Reproduce every line of the listing below without any changes, but leave the pictures out of your answer.
──────── Supplied entries ────────
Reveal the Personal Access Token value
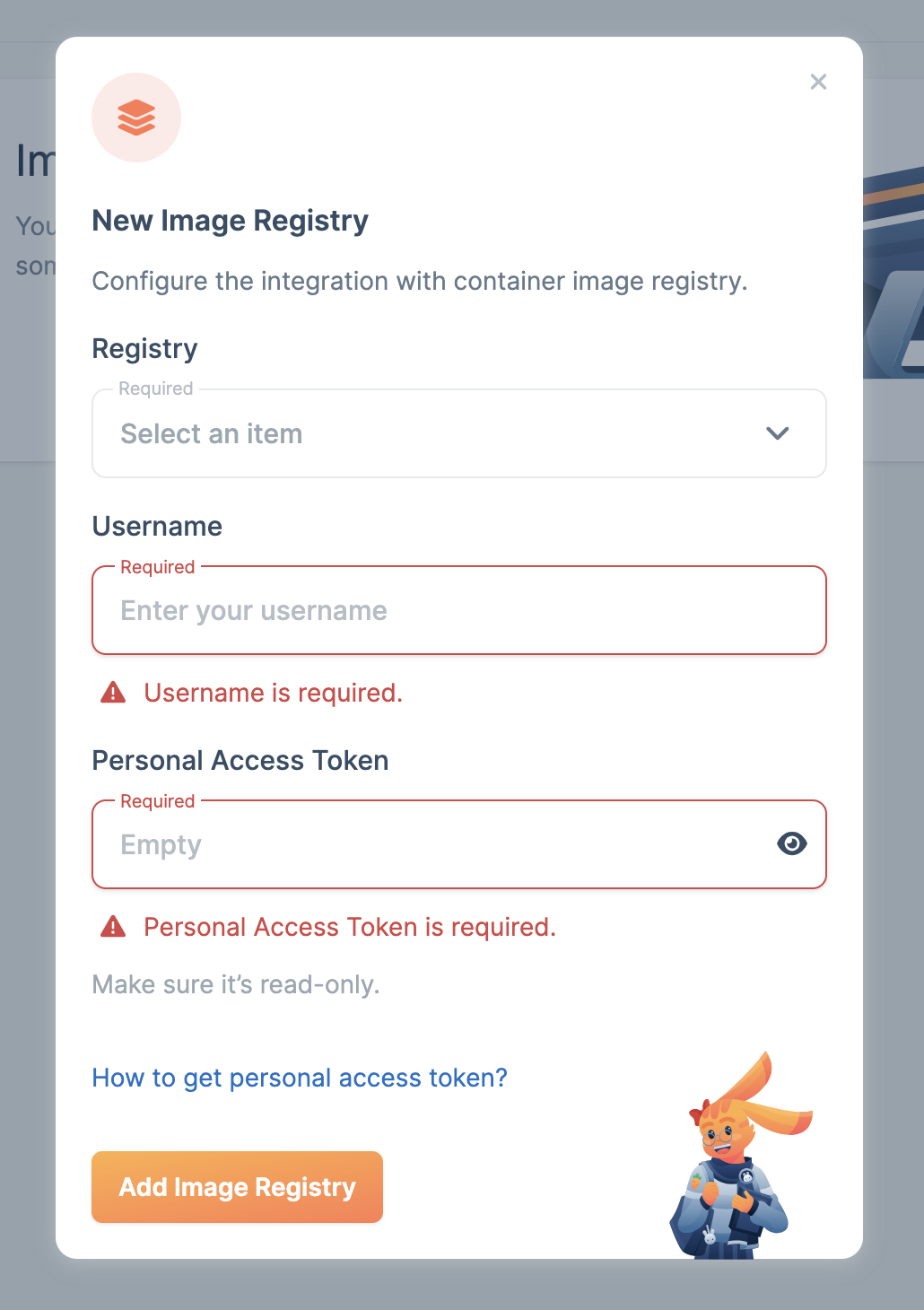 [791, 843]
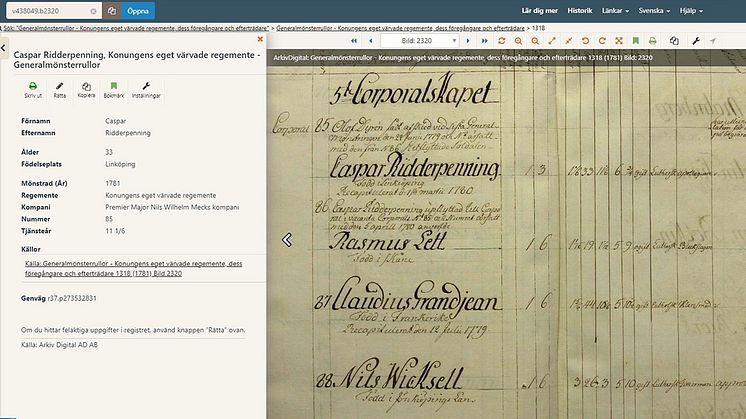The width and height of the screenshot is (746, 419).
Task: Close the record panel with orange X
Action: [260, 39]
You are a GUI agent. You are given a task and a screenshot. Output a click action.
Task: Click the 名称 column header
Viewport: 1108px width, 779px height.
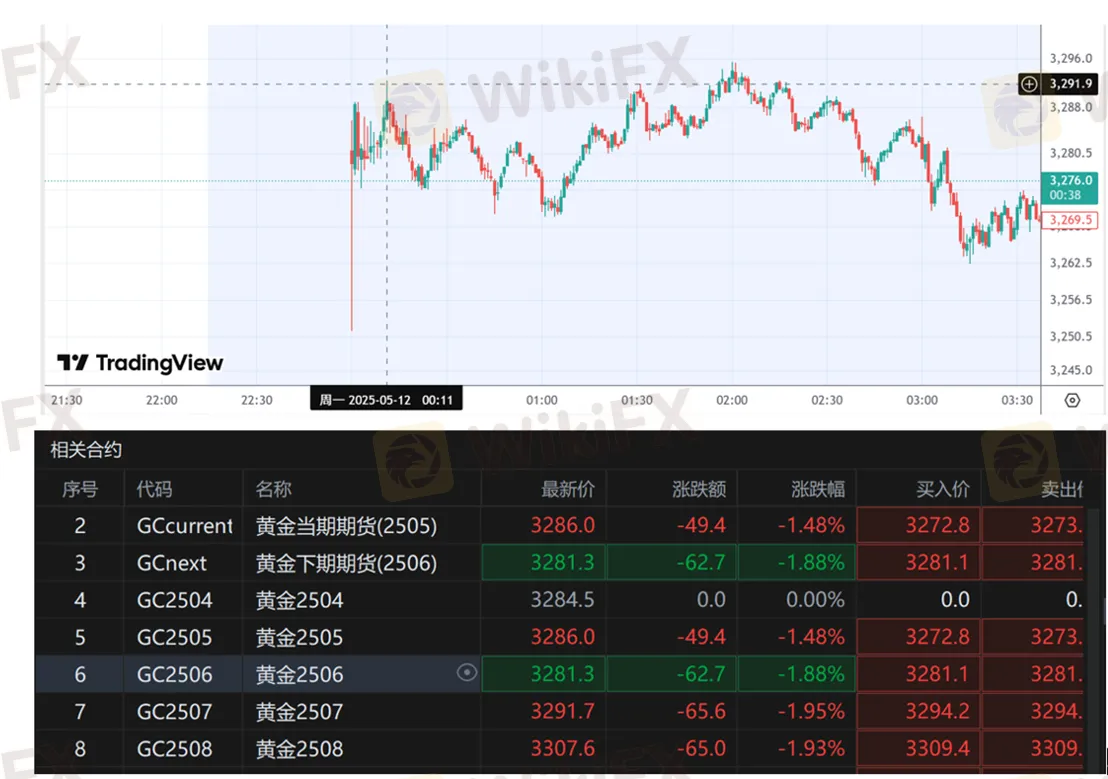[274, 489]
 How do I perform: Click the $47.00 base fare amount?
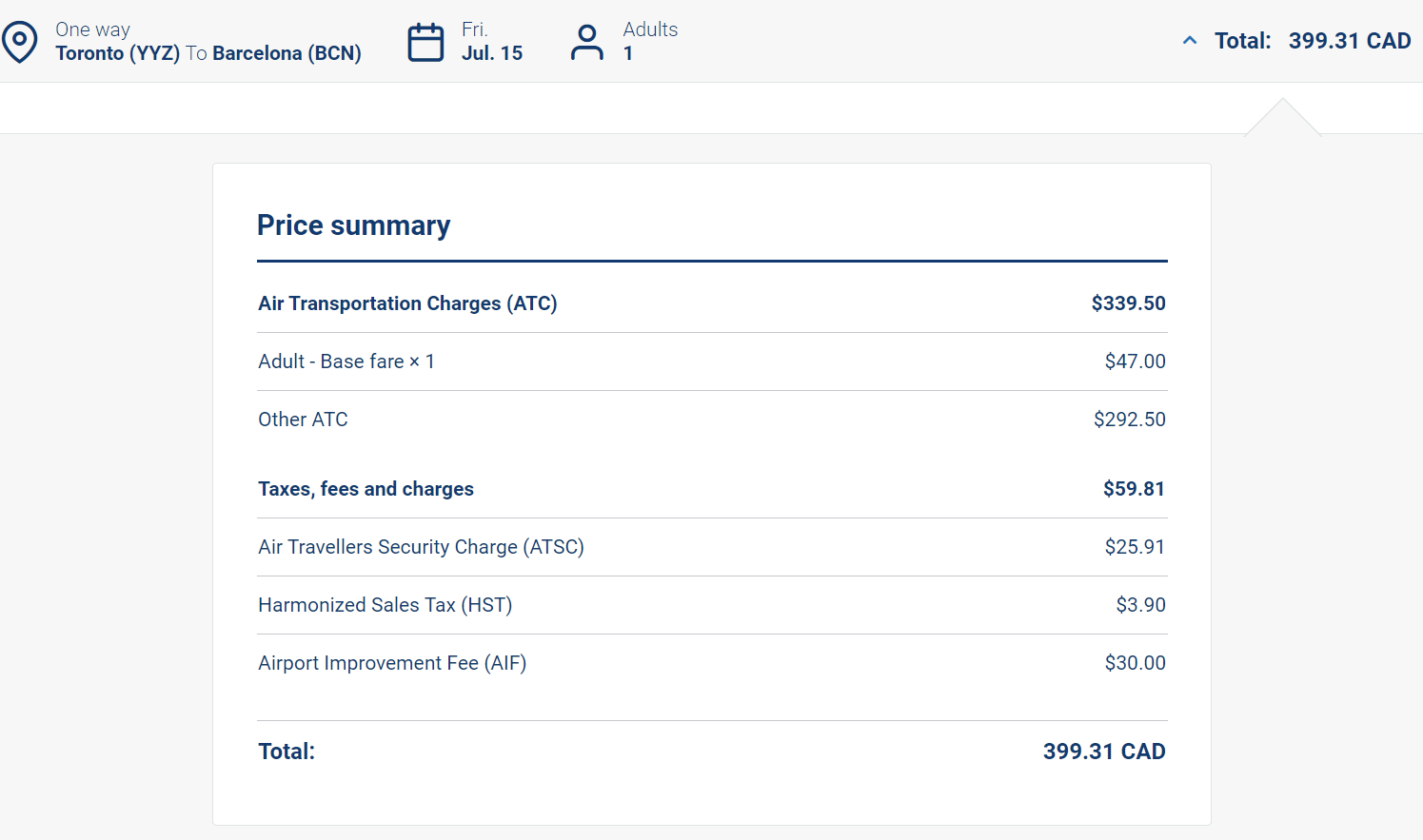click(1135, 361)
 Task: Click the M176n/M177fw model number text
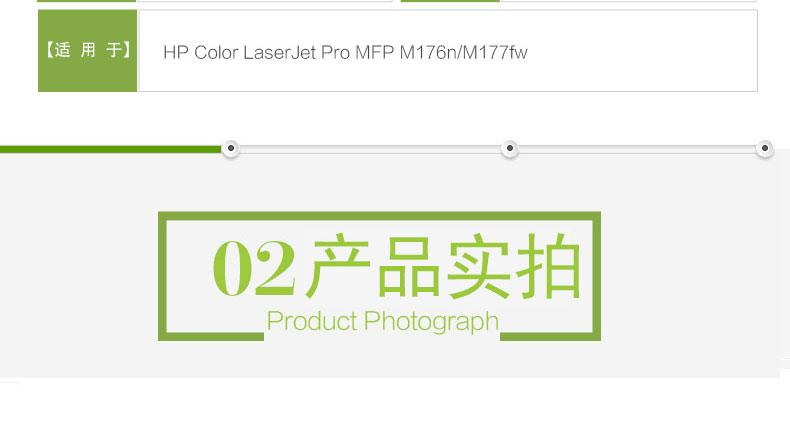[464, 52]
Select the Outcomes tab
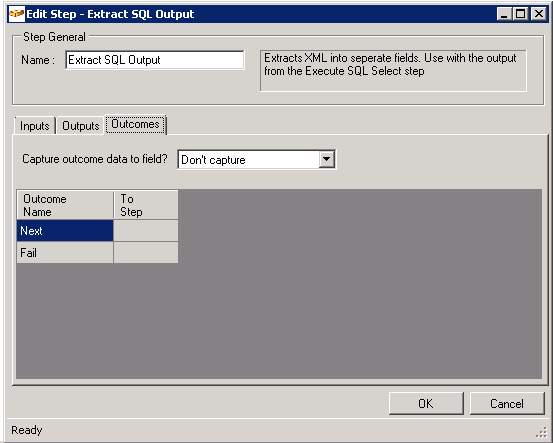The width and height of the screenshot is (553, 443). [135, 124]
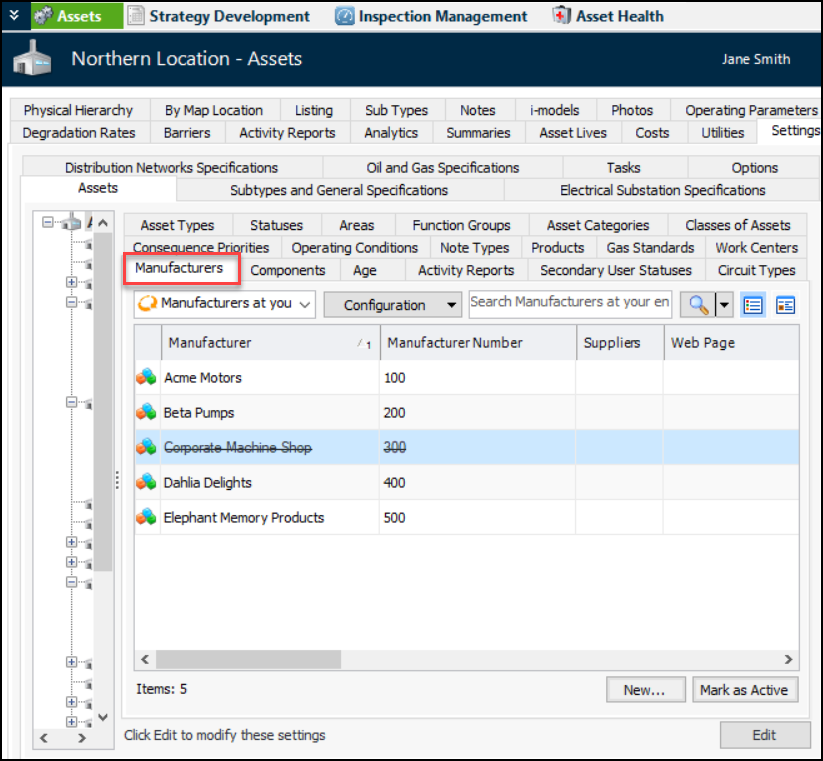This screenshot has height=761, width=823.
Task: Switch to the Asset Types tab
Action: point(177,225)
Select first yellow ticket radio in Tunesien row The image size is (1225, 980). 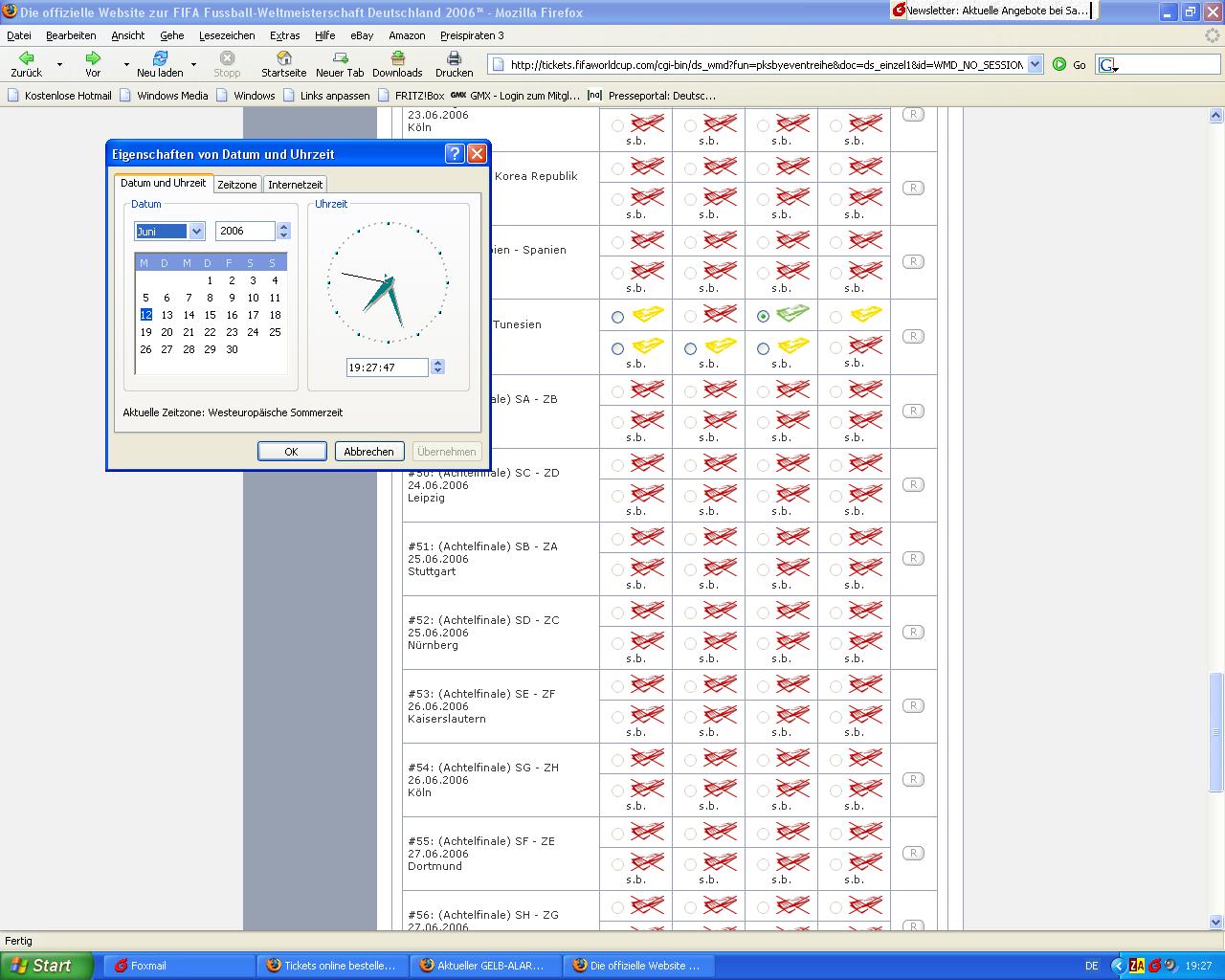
────────
- Solution to the problem:
Reveal the Personal Access Token value
 [791, 843]
The width and height of the screenshot is (746, 419).
Task: Close the record panel with orange X
Action: [260, 39]
You are a GUI agent. You are given a task and a screenshot. Output a click action.
Task: Click the 名称 column header
Viewport: 1108px width, 779px height.
[274, 489]
 How do I perform: Click the $47.00 base fare amount?
click(1135, 361)
 Task: Click the M176n/M177fw model number text
[464, 52]
Select the Outcomes tab
The width and height of the screenshot is (553, 443). [135, 124]
This screenshot has height=761, width=823.
Task: Switch to the Asset Types tab
Action: point(177,225)
Select first yellow ticket radio in Tunesien row The image size is (1225, 980). 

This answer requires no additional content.